Оруджиани взял под руку с одного боку Веремьева, с другого — Шумова, и они пошли к выходу.

15

— Вы знаете студента Оруджиани? — спросил Гриша Барятина.

— Знаю. Этот человек — не моего поля ягода. И если вам надо расспросить о нем, выберите для этого кого-нибудь другого.

В тоне Барятина чувствовалась какая-то нервозность, казалось бы, совсем ему несвойственная.

— Кстати, и времени мало: вас ждут на Каменноостровском, вот адрес… Смотрите не упустите столь выгодный урок. Считаю нужным предупредить: с этой мадам, с вице-губернаторшей, вам придется соблюдать всякий этакий декорум.

— Декорум?

— Именно. Кстати: она очень интересовалась, из какой вы семьи. Я, конечно, сказал: из хорошей.

— Я из хорошей семьи: мой отец — крестьянин, по роду занятий — садовник.

— А мой — дьякон из села Всесвятского. Вам-то я могу сказать об этом, а «вице-дурехе» предпочел бы не говорить.

— Она, может быть, полагает, что уроки дают только дети дворян?

— Не обязательно. Есть обедневшие отпрыски благородных вдов, многосемейных чиновников… что-нибудь в таком роде. Это ее устроило бы.

— Может быть, это ее устроило бы, но, если меня спросят, кто мой отец, я скрывать не стану.

— Значит, ради этой дурехи…

— Не ради нее — ради самого себя.

— Ради самого себя вам нужен заработок.

— Ну, знаете…

— Хорошо, хорошо! В конце концов, ваше дело! Еще одно: вы какую гимназию окончили?

— Я учился в реальном.

— Новое дело! Эх я, дубина! Не спросил вас раньше… Ведь сын-то вице-губернаторши лицеист, ему латынь нужна.

— Латынь я хорошо знаю, сдал экзамены при округе.

Барятин шумно вздохнул:

— Ну, хоть в этом отношении все в порядке! Я вам сказал, что я дубина? Это не преувеличение — эти святая истина. Надо быть дубиной, чтобы при моем-то последовательном эгоизме так беспокоиться о чужом благе.

— Большущее вам спасибо! И верьте мне…

— Я стал верить вам с первого взгляда, сам не знаю почему. Вероятно, потому, что вы в сущности, тоже дубима. Ну, ну, убирайтесь, а то можете опоздать на Каменноостровский.

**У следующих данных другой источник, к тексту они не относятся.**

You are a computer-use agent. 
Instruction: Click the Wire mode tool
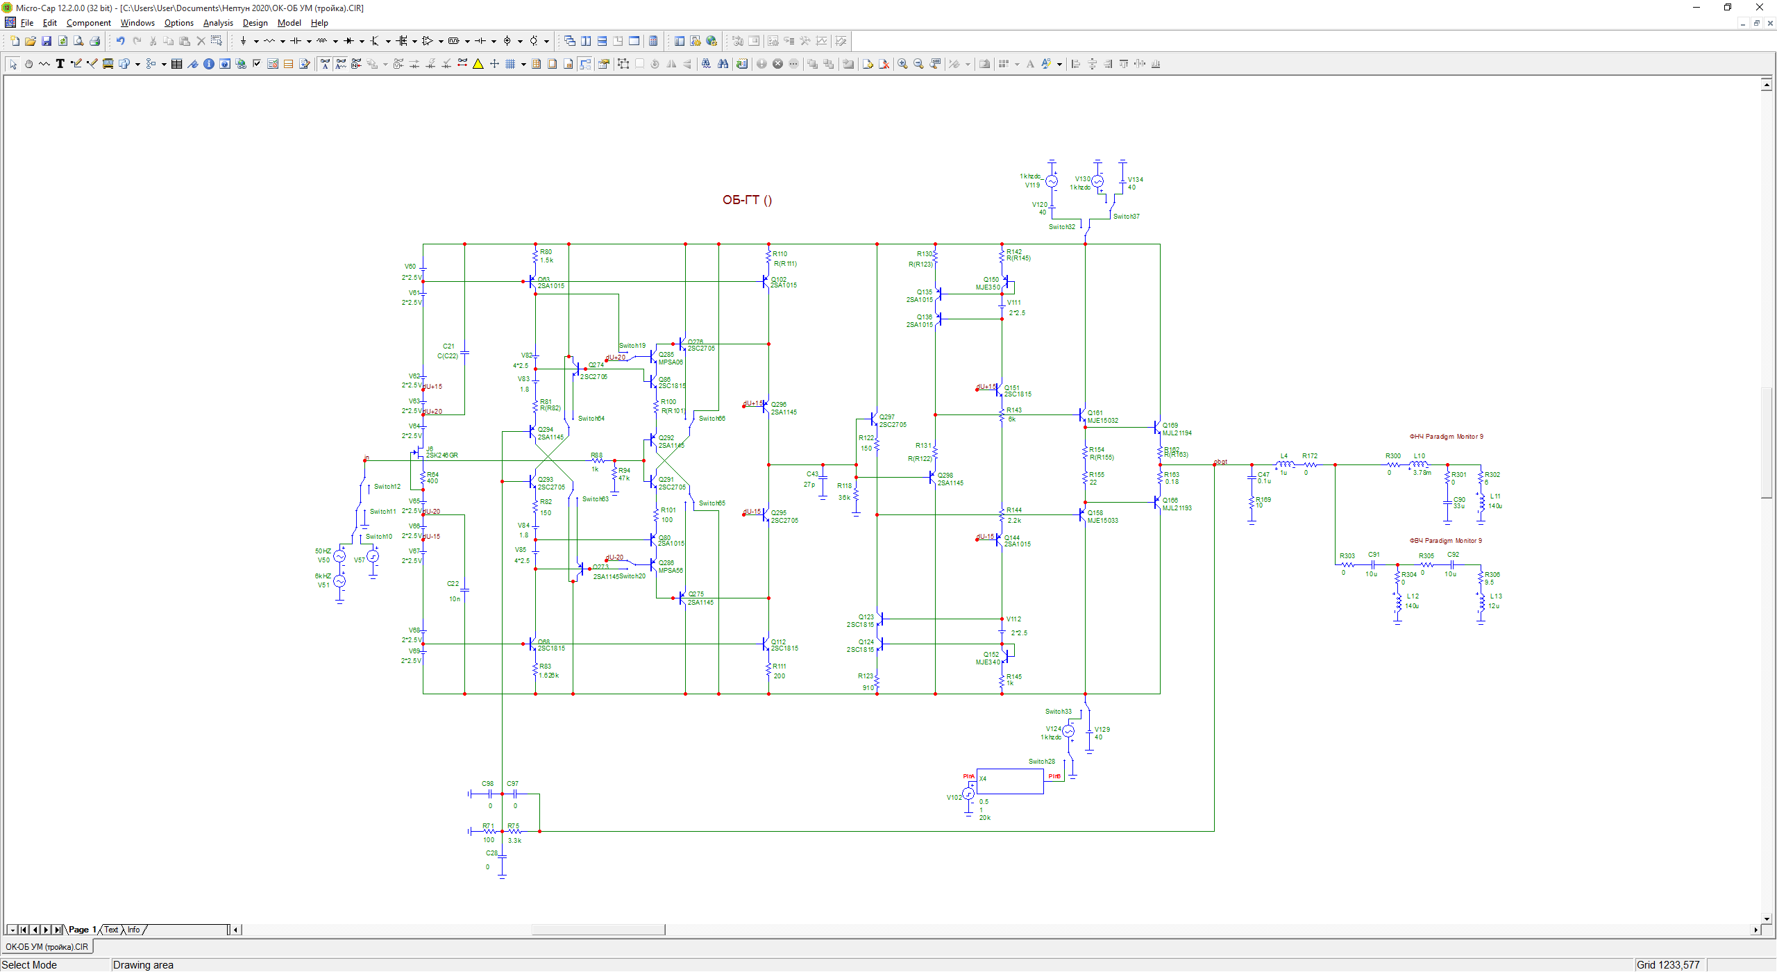tap(76, 64)
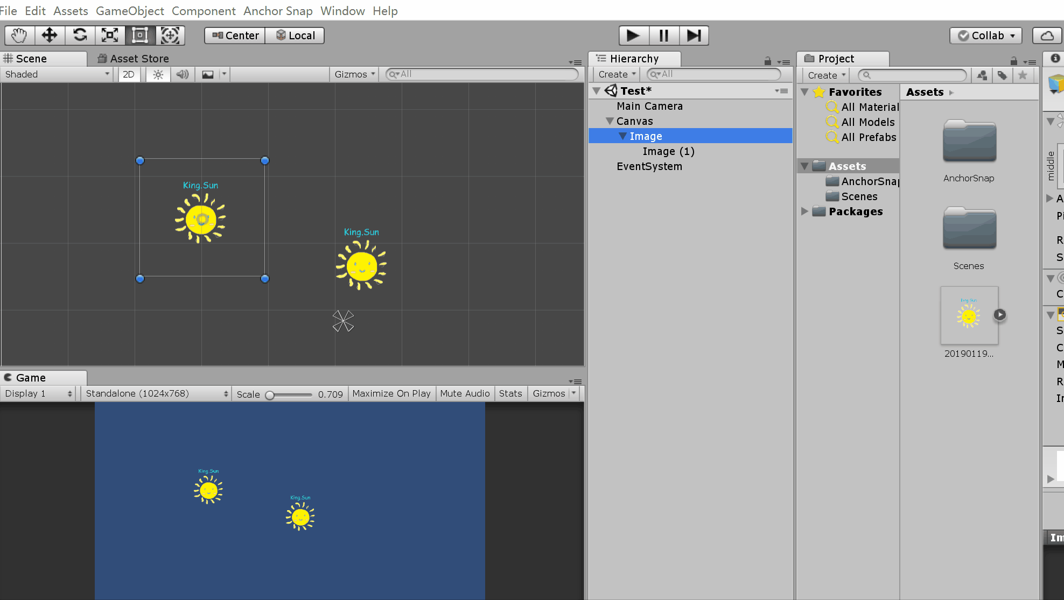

Барятин уже снова весело смеялся, подталкивая Шумова к порогу.

Такой великолепной лестницы Григорий Шумов еще ни разу не видал: мраморная, устланная ковровой дорожкой, с медными прутьями под каждой ступенькой, со статуями в чугунных туниках на площадках; статуи держали в руках не то светильники, не то факелы — во всем этом было что-то древнеримское, столь усердно насаждаемое в Санкт-Петербурге со времен Николая Первого.

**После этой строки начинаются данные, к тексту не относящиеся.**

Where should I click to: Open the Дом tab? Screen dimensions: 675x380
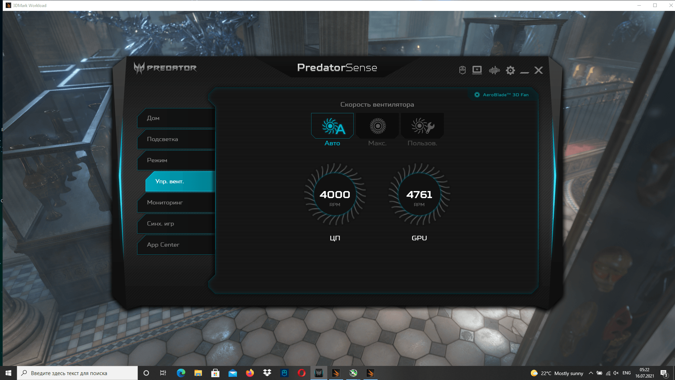176,118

Украшенный не только галунами, но и — в дополнение к ним — витым аксельбантом, почтенного вида швейцар сказал Шумову вполголоса:

— Пожалуйте в бельэтаж.

В бельэтаже — он же второй этаж — Гришу встретила не вдова вице-губернатора — встретил звонким, как колокольчик, заливистым лаем беленький шпиц. За шпицем появился лакей во фраке, сшитом лучше, чем тот, что был на доценте Кучкове при защите им докторской диссертации.